Bruna — A gente fala que pode criar o mundo que você quiser. Mas, claro, a ética sempre está presente. A ferramenta está na mão de todo mundo, todos podem usar, mas você a utiliza conforme suas necessidades e seu conhecimento. Na semana passada, um cliente nos deu um feedback: ele tentou explorar a ferramenta internamente, mas não saiu do lugar. Isso mostra que é preciso conhecimento. É algo novo e, se você não estudar e não souber o básico de audiovisual, ou mesmo de ética, os resultados não vão ser bons.

M&M — Quais os principais desafios técnicos e criativos ao trabalhar com IA em vez de captação tradicional?
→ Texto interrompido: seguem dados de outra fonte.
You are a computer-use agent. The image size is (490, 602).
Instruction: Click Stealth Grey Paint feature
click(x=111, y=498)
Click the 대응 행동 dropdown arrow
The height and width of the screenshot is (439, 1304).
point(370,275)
Laura — O maior é manter a conectividade entre uma cena e outra. Não falo apenas de cenas que fazem sentido como em um clipe, mas de manter o storytelling. Ter a mesma personagem, o mesmo cenário, interações entre pessoas, essa conexão que gera emoção e envolve o público. Esse é o maior desafio porque estamos lidando com algo tecnológico e inovador, mas também robótico. A questão é: como direcionar artisticamente, com olhar de comunicação e enredo, mantendo essa conexão? O difícil é criar um storytelling consistente, manter conexão e estética ao mesmo tempo.

M&M — Na opinião de vocês, qual é o futuro do audiovisual brasileiro com a expansão dessas tecnologias?

Laura — Eu realmente acredito na inteligência artificial como uma ferramenta, mas não como substituição. O que vejo é que ela já está presente e vai evoluir cada vez mais, porque é uma ferramenta muito rápida. Toda semana descobrimos uma função nova que muda bastante. Acredito que a IA vai somar, não substituir. Ela vai criar uma nova linguagem dentro do audiovisual, uma linguagem própria da inteligência artificial. Isso vai gerar novos encontros, festivais, feiras e espaços voltados à IA, mas não substituindo a captação tradicional. Vejo profissionais técnicos especializados surgindo nesse novo segmento, somando sua vivência e conhecimento real a essa nova linguagem. Para mim, é uma somatória, uma expansão de mercado, e não uma substituição.